On Dec 12, 10:05 am, "dragan" <spambus...@prodigy.net> wrote:
James Kanze wrote:
On Dec 11, 11:05 am, "dragan" <spambus...@prodigy.net> wrote:
James Kanze wrote:
On Dec 11, 8:57 am, "dragan" <spambus...@prodigy.net> wrote:
James Kanze wrote:
[...]
OK. In that case, the mechanism I explained is explicit. In
all of the compilers I've seen, destructors are simply called at
the end of scope when no exceptions are raised. Exactly as they
were before exceptions were added to the language. The extra
tables and the associated stack walkback only comes into play
when an exception is thrown.
The goal here is "you don't pay for what you don't use".
I wonder if a much simpler implementation is possible if not being
"hell-bent" on _zero_ overhead. One that reuses the same destructor
call/stack walk as in the non-exceptional case. I would proceed in
that direction first, if I was implementing the language.
I'm not sure what you're describing here? That every function have an
additional, hidden return value, which is tested on return from every
function?
Other mechanisms are possible. I believe some earlier compilers did
use
a system of objects automatically registering themselves on
construction, and deregistering themselves on destruction (with try
blocks registering and deregistering their catch clauses as well).
The
registry is organized more or less as a stack, and the exception
handler
just pops until it encounters a catch clause which handles the
exception.
Such mechanisms have a very noticeable impact on performance in the
case
where an exception isn't thrown. Probably acceptable in most
applications, but certainly not in all.
As long as no exception is thrown, the code executes as fast as if
exceptions weren't in the language (or almost---added control flow
paths may affect optimization, and the additional tables may affect
locality).
Not all compilers use this technique. G++ does, as does Sun CC, but
Microsoft does seem to insert some extra calls here and there
(although I've not studied its mechanism enough to know exactly how
it works).
Basically, at least with Sun CC (and except for the optimizer
considering the additional flow paths), code is generated exactly as
if exceptions didn't exist. Plus the additional tables are
generated. When you throw an exception, the compiler generates
special code to allocate memory in a reserved area and copy the
exception into it, then calls a special runtime function which does
the stack walkback. Which can be relatively expensive in runtime,
because of all of the table lookup's it is doing. (I don't know off
hand whether it has to do a linear search each time, of if the
tables are sorted, and it can do a binary search.)
So overall, the answer is that in practice compiler implementors opt
for the zero-overhead goal which may require or make lucrative
machinery that is separate from the machinery used in the normal
processing case, but other simpler schemes are probably possible.
Since there is nothing inherently tying exceptions to
dedicated/explicit mechanisms, any statement worded such that it
implies that, is wrong (a misconception).
The machinery isn't that complicated.

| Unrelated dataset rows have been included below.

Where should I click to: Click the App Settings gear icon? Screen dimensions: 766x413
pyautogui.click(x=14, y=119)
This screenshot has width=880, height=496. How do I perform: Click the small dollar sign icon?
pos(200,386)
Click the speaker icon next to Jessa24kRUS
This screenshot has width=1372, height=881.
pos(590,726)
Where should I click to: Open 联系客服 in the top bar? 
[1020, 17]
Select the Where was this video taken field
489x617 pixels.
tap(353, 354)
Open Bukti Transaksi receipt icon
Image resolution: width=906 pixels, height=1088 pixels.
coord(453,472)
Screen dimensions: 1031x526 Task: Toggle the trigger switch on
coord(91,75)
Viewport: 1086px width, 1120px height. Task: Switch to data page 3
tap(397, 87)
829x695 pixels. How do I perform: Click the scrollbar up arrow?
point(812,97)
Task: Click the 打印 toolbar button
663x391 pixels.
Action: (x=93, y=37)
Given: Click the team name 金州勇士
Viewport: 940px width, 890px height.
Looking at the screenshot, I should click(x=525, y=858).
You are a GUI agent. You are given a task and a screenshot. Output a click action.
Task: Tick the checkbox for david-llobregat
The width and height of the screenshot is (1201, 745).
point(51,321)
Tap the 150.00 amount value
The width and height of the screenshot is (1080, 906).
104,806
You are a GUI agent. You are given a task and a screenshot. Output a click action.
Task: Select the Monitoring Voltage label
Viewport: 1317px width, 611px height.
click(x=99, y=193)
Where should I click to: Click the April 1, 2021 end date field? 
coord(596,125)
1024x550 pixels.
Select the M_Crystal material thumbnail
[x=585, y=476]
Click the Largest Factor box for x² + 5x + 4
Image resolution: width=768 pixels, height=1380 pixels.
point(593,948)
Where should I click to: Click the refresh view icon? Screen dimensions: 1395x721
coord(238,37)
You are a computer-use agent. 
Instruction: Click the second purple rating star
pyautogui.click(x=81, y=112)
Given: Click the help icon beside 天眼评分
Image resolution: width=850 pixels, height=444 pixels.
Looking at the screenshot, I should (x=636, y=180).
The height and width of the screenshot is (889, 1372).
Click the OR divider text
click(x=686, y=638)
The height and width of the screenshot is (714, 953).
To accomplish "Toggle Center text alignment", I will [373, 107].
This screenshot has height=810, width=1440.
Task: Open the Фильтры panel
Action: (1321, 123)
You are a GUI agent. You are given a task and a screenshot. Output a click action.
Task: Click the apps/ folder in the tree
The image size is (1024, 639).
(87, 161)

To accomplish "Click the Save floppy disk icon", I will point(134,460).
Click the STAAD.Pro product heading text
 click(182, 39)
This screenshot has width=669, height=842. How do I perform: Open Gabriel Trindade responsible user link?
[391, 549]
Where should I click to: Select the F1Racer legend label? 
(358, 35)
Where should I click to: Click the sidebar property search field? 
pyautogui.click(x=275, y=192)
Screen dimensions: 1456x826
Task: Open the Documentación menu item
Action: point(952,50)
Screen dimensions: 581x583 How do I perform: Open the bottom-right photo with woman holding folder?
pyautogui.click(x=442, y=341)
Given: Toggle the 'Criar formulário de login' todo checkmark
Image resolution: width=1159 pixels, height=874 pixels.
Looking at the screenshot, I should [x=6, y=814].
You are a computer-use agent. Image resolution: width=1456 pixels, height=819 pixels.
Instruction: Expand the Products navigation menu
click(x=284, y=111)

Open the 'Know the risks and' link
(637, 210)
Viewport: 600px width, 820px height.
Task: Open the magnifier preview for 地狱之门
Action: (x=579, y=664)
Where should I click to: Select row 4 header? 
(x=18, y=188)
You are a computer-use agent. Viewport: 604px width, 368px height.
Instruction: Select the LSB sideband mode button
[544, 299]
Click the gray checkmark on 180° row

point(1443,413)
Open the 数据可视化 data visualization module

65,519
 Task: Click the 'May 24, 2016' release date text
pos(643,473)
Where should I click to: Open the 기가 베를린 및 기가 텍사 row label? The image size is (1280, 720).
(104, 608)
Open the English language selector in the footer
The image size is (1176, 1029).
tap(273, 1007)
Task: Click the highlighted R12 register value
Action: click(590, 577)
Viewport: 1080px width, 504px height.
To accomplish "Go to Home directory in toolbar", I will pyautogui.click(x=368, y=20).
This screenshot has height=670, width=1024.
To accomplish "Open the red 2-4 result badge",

After all, you need to be able
to
walk back the stack in other cases as well (e.g. in a debugger---and
what compiler doesn't come with a debugger). The alternatives are
relatively expensive, and some people do choose their compiler based
on
benchmark results (and those benchmarks rarely test the performance
when
an exception is thrown). For better or worse, performance is an issue
for compiler vendors---lower performance means less sales.
--
James Kanze